Photo via MSNBC

Bowling Green Massacre survivors mark themselves safe on Facebook

The president's counsel cited a fake terrorist attack, and the internet had a field day.

Feb 28, 2020, 4:38 pm*

Internet Culture

John-Michael Bond 

John-Michael Bond

Whether it’s inflating the number of people who came to the inauguration, or claiming millions of people voted illegally in the last election without proof, the Trump administration has come out of the gate with salty public relations. Still, most gaffes have been about modifications of things that actually happened. 

But this week Trump counselor Kellyanne Conway claimed a terrorist attack happened in Bowling Green. Don’t worry, you didn’t miss a story. She made it up. 
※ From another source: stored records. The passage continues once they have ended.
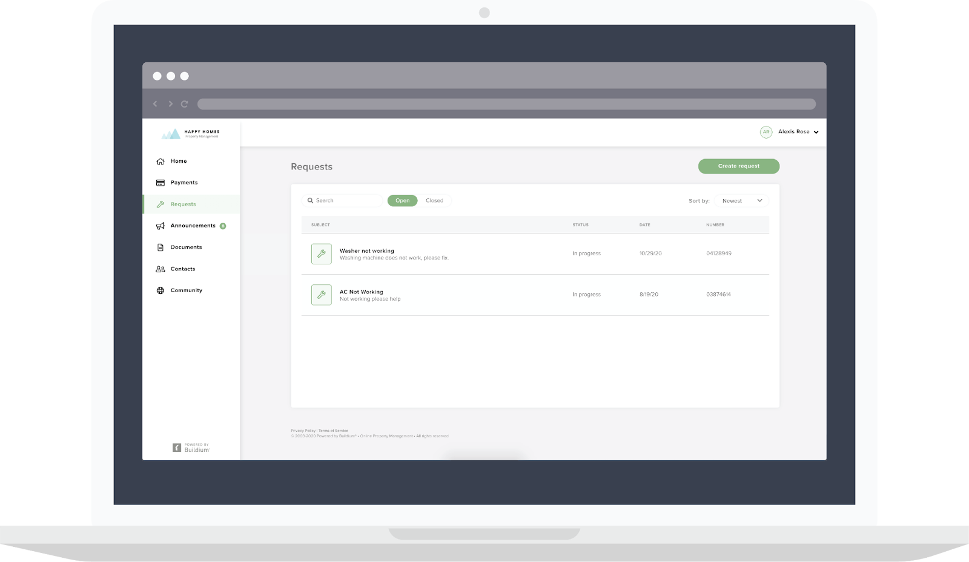
Task: Click the Community globe icon
Action: tap(160, 290)
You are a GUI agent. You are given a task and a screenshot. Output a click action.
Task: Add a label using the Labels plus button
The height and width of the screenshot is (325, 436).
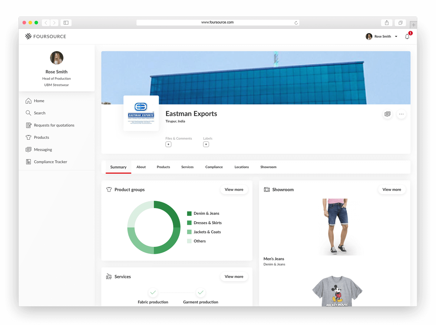coord(206,144)
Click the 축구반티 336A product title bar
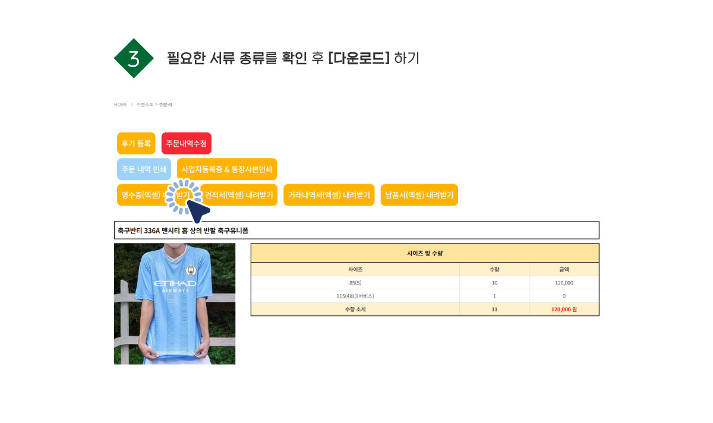 (357, 230)
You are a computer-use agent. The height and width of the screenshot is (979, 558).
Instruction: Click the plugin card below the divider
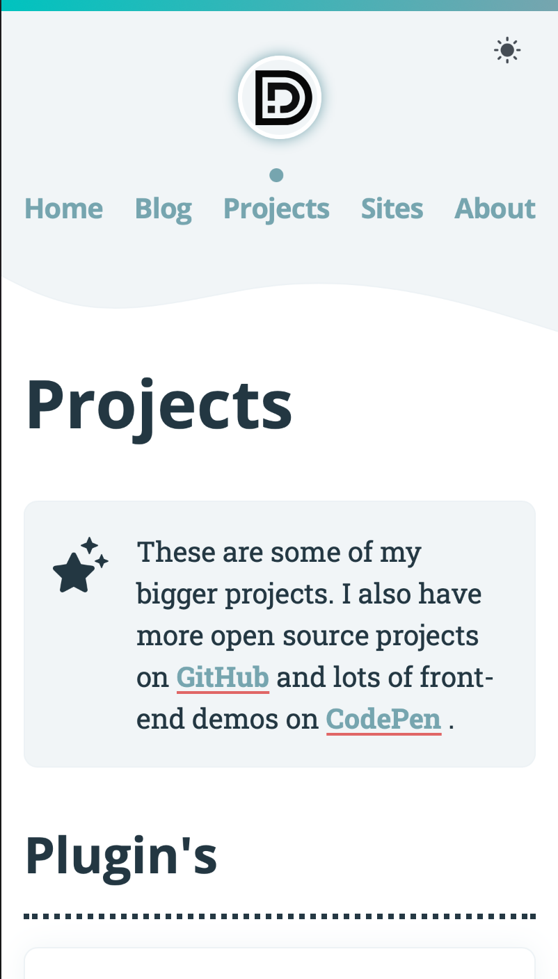pyautogui.click(x=280, y=965)
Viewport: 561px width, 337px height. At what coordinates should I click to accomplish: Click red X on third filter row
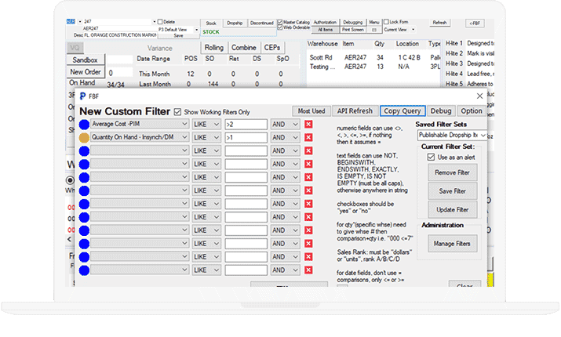tap(308, 150)
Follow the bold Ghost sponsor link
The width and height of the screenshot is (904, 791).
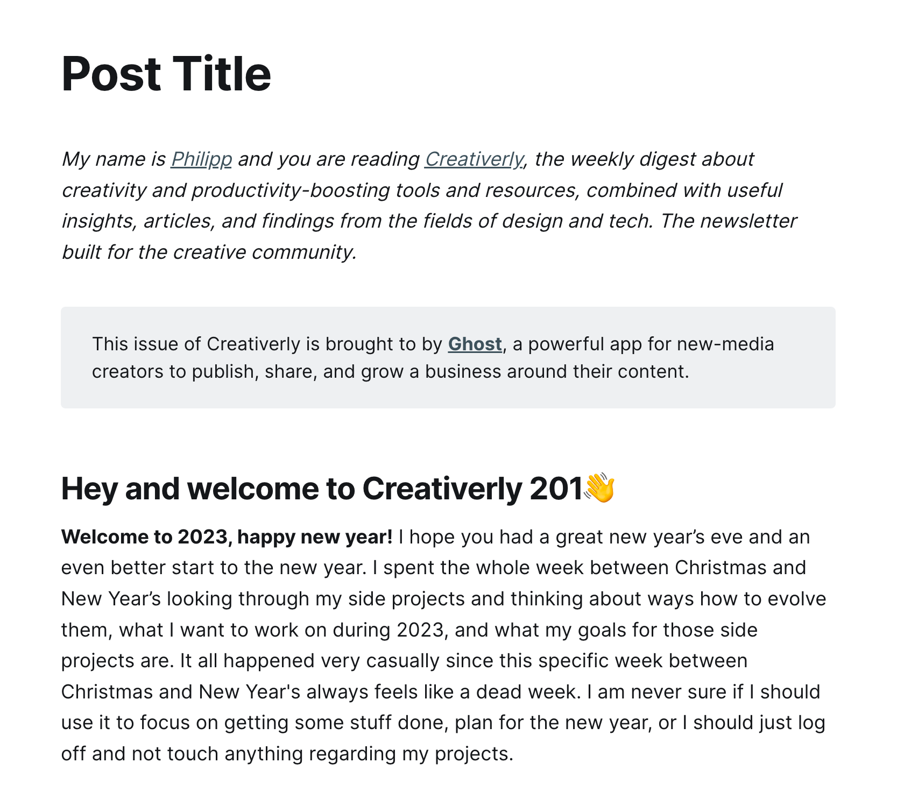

Thankfully the internet was there respond with savage jokes. Best of all: Users on Facebook “marked themselves safe” during the “attack” and shared their memories. 

Facebook


Facebook


Facebook

Facebook

The best response, however, was in the form of the Bowling Green Massacre Victims Fund. At the bottom of the page, which begs for donations for the victims of this imaginary attack, the fund pays tribute to the woman who made it possible. 

https://www.bowlinggreenmassacrefund.com/

Sadly, the story that Conway thought she was citing is an example of what happens when politicized intelligence goes wrong. There were two Iraq refugees who were arrested by the FBI in Bowling Green, Kentucky, in 2009 for helping provide ship weapons and money to terrorists. The problem is they were set up by an FBI informant, who gave them plans, encouraged them to act, and supplied all the materials for their alleged operation. While it was alleged that they were part of a larger terrorist cell in Kentucky, no proof ever materialized. 

So yes, two men were radicalized in Bowling Green. But they never hurt anybody and they were radicalized by an FBI informant. 

Conway, to her credit, has apologized.